** QUÉ HACER **
¿Cuántas líneas del material siguiente contienen la cadena "pixels"? Distingue entre mayúsculas y minúsculas y responde solo con el número.
※ ※ ※
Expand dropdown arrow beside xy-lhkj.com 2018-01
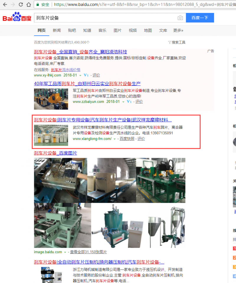This screenshot has height=283, width=236. tap(80, 75)
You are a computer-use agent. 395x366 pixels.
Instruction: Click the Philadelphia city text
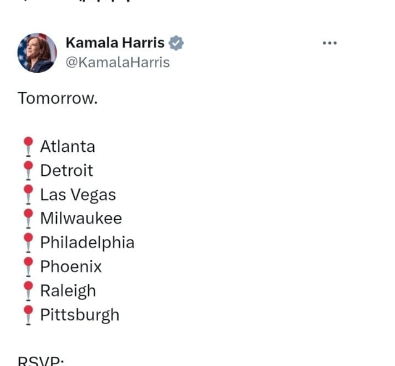[x=87, y=243]
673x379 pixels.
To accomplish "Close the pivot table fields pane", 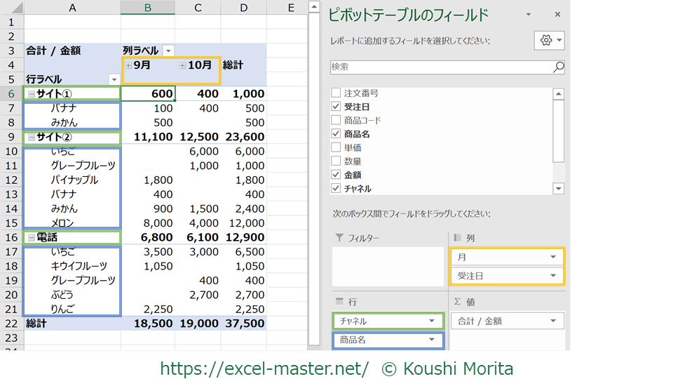I will tap(557, 15).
※ ※ ※
** SOLUCIÓN **
2